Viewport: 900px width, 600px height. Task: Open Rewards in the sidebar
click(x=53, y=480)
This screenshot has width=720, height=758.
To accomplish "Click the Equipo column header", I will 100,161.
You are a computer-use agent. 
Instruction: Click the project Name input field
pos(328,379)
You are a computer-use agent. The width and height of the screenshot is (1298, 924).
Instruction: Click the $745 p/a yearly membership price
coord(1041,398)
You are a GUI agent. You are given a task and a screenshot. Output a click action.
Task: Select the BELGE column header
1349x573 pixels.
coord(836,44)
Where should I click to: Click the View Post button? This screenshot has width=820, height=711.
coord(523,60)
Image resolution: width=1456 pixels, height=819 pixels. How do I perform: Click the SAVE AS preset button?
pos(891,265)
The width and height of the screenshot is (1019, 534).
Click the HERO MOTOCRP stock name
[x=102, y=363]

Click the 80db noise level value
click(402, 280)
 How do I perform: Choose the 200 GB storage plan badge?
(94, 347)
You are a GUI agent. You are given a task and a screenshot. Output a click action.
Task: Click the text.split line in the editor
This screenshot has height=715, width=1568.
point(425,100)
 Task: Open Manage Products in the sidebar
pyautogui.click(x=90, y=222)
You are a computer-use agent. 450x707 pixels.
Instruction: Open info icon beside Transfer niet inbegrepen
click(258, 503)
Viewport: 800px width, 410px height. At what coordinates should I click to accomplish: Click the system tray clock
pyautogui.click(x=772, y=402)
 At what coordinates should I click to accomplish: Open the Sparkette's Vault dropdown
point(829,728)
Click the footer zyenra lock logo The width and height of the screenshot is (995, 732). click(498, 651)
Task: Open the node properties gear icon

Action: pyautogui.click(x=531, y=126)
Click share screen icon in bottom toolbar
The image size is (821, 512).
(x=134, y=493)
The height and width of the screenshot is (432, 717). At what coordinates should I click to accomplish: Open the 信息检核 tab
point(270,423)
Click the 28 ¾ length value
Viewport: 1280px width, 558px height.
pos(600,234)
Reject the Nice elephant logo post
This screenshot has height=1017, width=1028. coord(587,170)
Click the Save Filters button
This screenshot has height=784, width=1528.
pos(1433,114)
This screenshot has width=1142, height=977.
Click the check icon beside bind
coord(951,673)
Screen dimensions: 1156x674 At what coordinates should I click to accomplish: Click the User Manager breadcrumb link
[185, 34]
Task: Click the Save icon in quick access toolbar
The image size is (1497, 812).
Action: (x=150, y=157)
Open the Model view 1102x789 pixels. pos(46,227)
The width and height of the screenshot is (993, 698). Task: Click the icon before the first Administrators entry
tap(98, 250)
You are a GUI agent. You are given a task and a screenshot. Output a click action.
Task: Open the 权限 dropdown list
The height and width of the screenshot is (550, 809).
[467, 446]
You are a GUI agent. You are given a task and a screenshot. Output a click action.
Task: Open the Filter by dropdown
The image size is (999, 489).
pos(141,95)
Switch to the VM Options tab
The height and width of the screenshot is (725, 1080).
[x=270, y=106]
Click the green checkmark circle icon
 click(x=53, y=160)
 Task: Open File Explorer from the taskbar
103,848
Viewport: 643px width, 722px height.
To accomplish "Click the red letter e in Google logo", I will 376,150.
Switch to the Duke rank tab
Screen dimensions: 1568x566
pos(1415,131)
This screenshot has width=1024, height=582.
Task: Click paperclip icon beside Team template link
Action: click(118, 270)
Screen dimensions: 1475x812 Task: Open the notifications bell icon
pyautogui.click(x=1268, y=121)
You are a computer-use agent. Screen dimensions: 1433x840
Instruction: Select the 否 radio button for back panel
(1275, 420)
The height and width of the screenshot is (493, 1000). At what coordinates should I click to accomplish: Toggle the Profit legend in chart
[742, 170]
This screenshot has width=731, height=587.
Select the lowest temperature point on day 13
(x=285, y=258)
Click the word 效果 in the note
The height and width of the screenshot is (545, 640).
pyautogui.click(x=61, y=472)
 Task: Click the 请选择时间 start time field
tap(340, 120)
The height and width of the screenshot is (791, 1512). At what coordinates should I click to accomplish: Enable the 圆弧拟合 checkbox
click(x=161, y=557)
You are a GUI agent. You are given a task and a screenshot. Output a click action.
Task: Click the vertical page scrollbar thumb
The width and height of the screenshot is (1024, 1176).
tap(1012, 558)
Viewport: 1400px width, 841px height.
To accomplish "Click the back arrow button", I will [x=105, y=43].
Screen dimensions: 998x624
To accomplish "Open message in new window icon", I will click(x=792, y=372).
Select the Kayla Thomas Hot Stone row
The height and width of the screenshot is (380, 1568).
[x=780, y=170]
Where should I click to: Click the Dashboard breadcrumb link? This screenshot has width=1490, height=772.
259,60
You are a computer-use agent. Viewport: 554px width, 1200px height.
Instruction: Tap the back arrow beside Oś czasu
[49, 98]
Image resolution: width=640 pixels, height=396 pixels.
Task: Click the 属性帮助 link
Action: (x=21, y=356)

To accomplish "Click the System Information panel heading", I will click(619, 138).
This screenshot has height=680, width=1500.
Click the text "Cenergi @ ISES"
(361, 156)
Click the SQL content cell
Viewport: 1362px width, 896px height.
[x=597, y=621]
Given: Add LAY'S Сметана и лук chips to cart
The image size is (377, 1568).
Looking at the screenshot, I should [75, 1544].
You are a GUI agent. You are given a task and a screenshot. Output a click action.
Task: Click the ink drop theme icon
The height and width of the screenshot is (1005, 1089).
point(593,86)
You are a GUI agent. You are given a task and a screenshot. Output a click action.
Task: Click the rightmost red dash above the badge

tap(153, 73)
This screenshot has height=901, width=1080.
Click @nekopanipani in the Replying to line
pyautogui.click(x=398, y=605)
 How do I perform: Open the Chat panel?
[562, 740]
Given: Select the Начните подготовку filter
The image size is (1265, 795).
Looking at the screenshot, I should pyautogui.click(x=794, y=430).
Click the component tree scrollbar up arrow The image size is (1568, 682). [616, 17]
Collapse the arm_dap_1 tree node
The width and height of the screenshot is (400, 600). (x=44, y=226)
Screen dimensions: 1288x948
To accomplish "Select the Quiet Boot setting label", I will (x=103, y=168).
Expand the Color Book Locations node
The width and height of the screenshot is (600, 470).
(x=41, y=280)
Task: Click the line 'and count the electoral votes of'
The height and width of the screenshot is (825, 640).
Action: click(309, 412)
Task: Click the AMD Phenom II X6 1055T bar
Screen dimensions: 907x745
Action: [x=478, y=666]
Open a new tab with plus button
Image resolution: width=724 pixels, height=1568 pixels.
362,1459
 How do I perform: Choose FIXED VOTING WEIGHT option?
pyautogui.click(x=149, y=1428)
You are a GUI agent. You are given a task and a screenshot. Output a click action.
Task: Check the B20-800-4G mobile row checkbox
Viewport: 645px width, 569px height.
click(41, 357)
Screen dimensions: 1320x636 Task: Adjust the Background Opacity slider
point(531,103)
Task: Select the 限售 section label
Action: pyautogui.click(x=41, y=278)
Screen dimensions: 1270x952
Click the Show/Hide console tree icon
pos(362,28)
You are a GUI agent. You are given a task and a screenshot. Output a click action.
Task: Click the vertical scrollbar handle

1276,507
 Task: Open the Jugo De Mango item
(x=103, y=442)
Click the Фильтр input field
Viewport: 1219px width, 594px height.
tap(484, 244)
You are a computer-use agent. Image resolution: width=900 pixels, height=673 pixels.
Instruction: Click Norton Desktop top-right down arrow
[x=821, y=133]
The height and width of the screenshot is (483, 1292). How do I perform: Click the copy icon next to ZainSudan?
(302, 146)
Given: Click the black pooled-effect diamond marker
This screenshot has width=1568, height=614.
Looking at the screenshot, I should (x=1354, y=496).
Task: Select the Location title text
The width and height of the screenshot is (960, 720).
==========
Exercise aim » Would you output every record above exactly as it stands?

Task output »
Viewport: 900px width, 600px height. Task: Open Rewards in the sidebar
click(x=53, y=480)
This screenshot has width=720, height=758.
To accomplish "Click the Equipo column header", I will 100,161.
You are a computer-use agent. 
Instruction: Click the project Name input field
pos(328,379)
You are a computer-use agent. The width and height of the screenshot is (1298, 924).
Instruction: Click the $745 p/a yearly membership price
coord(1041,398)
You are a GUI agent. You are given a task and a screenshot. Output a click action.
Task: Select the BELGE column header
1349x573 pixels.
coord(836,44)
Where should I click to: Click the View Post button? This screenshot has width=820, height=711.
coord(523,60)
Image resolution: width=1456 pixels, height=819 pixels. How do I perform: Click the SAVE AS preset button?
pos(891,265)
The width and height of the screenshot is (1019, 534).
Click the HERO MOTOCRP stock name
[x=102, y=363]

Click the 80db noise level value
click(402, 280)
 How do I perform: Choose the 200 GB storage plan badge?
(94, 347)
You are a GUI agent. You are given a task and a screenshot. Output a click action.
Task: Click the text.split line in the editor
This screenshot has height=715, width=1568.
point(425,100)
 Task: Open Manage Products in the sidebar
pyautogui.click(x=90, y=222)
You are a computer-use agent. 450x707 pixels.
Instruction: Open info icon beside Transfer niet inbegrepen
click(258, 503)
Viewport: 800px width, 410px height. At what coordinates should I click to accomplish: Click the system tray clock
pyautogui.click(x=772, y=402)
 At what coordinates should I click to accomplish: Open the Sparkette's Vault dropdown
point(829,728)
Click the footer zyenra lock logo The width and height of the screenshot is (995, 732). click(498, 651)
Task: Open the node properties gear icon

Action: pyautogui.click(x=531, y=126)
Click share screen icon in bottom toolbar
The image size is (821, 512).
(x=134, y=493)
The height and width of the screenshot is (432, 717). At what coordinates should I click to accomplish: Open the 信息检核 tab
point(270,423)
Click the 28 ¾ length value
Viewport: 1280px width, 558px height.
pos(600,234)
Reject the Nice elephant logo post
This screenshot has height=1017, width=1028. coord(587,170)
Click the Save Filters button
This screenshot has height=784, width=1528.
pos(1433,114)
This screenshot has width=1142, height=977.
Click the check icon beside bind
coord(951,673)
Screen dimensions: 1156x674 At what coordinates should I click to accomplish: Click the User Manager breadcrumb link
[185, 34]
Task: Click the Save icon in quick access toolbar
The image size is (1497, 812).
Action: (x=150, y=157)
Open the Model view 1102x789 pixels. pos(46,227)
The width and height of the screenshot is (993, 698). Task: Click the icon before the first Administrators entry
tap(98, 250)
You are a GUI agent. You are given a task and a screenshot. Output a click action.
Task: Open the 权限 dropdown list
The height and width of the screenshot is (550, 809).
[467, 446]
You are a GUI agent. You are given a task and a screenshot. Output a click action.
Task: Open the Filter by dropdown
The image size is (999, 489).
pos(141,95)
Switch to the VM Options tab
The height and width of the screenshot is (725, 1080).
[x=270, y=106]
Click the green checkmark circle icon
 click(x=53, y=160)
 Task: Open File Explorer from the taskbar
103,848
Viewport: 643px width, 722px height.
To accomplish "Click the red letter e in Google logo", I will 376,150.
Switch to the Duke rank tab
Screen dimensions: 1568x566
pos(1415,131)
This screenshot has width=1024, height=582.
Task: Click paperclip icon beside Team template link
Action: click(118, 270)
Screen dimensions: 1475x812 Task: Open the notifications bell icon
pyautogui.click(x=1268, y=121)
You are a computer-use agent. Screen dimensions: 1433x840
Instruction: Select the 否 radio button for back panel
(1275, 420)
The height and width of the screenshot is (493, 1000). At what coordinates should I click to accomplish: Toggle the Profit legend in chart
[742, 170]
This screenshot has width=731, height=587.
Select the lowest temperature point on day 13
(x=285, y=258)
Click the word 效果 in the note
The height and width of the screenshot is (545, 640).
pyautogui.click(x=61, y=472)
 Task: Click the 请选择时间 start time field
tap(340, 120)
The height and width of the screenshot is (791, 1512). At what coordinates should I click to accomplish: Enable the 圆弧拟合 checkbox
click(x=161, y=557)
You are a GUI agent. You are given a task and a screenshot. Output a click action.
Task: Click the vertical page scrollbar thumb
The width and height of the screenshot is (1024, 1176).
tap(1012, 558)
Viewport: 1400px width, 841px height.
To accomplish "Click the back arrow button", I will [x=105, y=43].
Screen dimensions: 998x624
To accomplish "Open message in new window icon", I will click(x=792, y=372).
Select the Kayla Thomas Hot Stone row
The height and width of the screenshot is (380, 1568).
[x=780, y=170]
Where should I click to: Click the Dashboard breadcrumb link? This screenshot has width=1490, height=772.
259,60
You are a computer-use agent. Viewport: 554px width, 1200px height.
Instruction: Tap the back arrow beside Oś czasu
[49, 98]
Image resolution: width=640 pixels, height=396 pixels.
Task: Click the 属性帮助 link
Action: (x=21, y=356)

To accomplish "Click the System Information panel heading", I will click(619, 138).
This screenshot has height=680, width=1500.
Click the text "Cenergi @ ISES"
(361, 156)
Click the SQL content cell
Viewport: 1362px width, 896px height.
[x=597, y=621]
Given: Add LAY'S Сметана и лук chips to cart
The image size is (377, 1568).
Looking at the screenshot, I should [75, 1544].
You are a GUI agent. You are given a task and a screenshot. Output a click action.
Task: Click the ink drop theme icon
The height and width of the screenshot is (1005, 1089).
point(593,86)
You are a GUI agent. You are given a task and a screenshot. Output a click action.
Task: Click the rightmost red dash above the badge

tap(153, 73)
This screenshot has height=901, width=1080.
Click @nekopanipani in the Replying to line
pyautogui.click(x=398, y=605)
 How do I perform: Open the Chat panel?
[562, 740]
Given: Select the Начните подготовку filter
The image size is (1265, 795).
Looking at the screenshot, I should pyautogui.click(x=794, y=430).
Click the component tree scrollbar up arrow The image size is (1568, 682). [616, 17]
Collapse the arm_dap_1 tree node
The width and height of the screenshot is (400, 600). (x=44, y=226)
Screen dimensions: 1288x948
To accomplish "Select the Quiet Boot setting label", I will (x=103, y=168).
Expand the Color Book Locations node
The width and height of the screenshot is (600, 470).
(x=41, y=280)
Task: Click the line 'and count the electoral votes of'
The height and width of the screenshot is (825, 640).
Action: click(309, 412)
Task: Click the AMD Phenom II X6 1055T bar
Screen dimensions: 907x745
Action: [x=478, y=666]
Open a new tab with plus button
Image resolution: width=724 pixels, height=1568 pixels.
362,1459
 How do I perform: Choose FIXED VOTING WEIGHT option?
pyautogui.click(x=149, y=1428)
You are a GUI agent. You are given a task and a screenshot. Output a click action.
Task: Check the B20-800-4G mobile row checkbox
Viewport: 645px width, 569px height.
click(41, 357)
Screen dimensions: 1320x636 Task: Adjust the Background Opacity slider
point(531,103)
Task: Select the 限售 section label
Action: pyautogui.click(x=41, y=278)
Screen dimensions: 1270x952
Click the Show/Hide console tree icon
pos(362,28)
You are a GUI agent. You are given a task and a screenshot. Output a click action.
Task: Click the vertical scrollbar handle

1276,507
 Task: Open the Jugo De Mango item
(x=103, y=442)
Click the Фильтр input field
Viewport: 1219px width, 594px height.
tap(484, 244)
You are a computer-use agent. Image resolution: width=900 pixels, height=673 pixels.
Instruction: Click Norton Desktop top-right down arrow
[x=821, y=133]
The height and width of the screenshot is (483, 1292). How do I perform: Click the copy icon next to ZainSudan?
(302, 146)
Given: Click the black pooled-effect diamond marker
This screenshot has width=1568, height=614.
Looking at the screenshot, I should (x=1354, y=496).
Task: Select the Location title text
The width and height of the screenshot is (960, 720).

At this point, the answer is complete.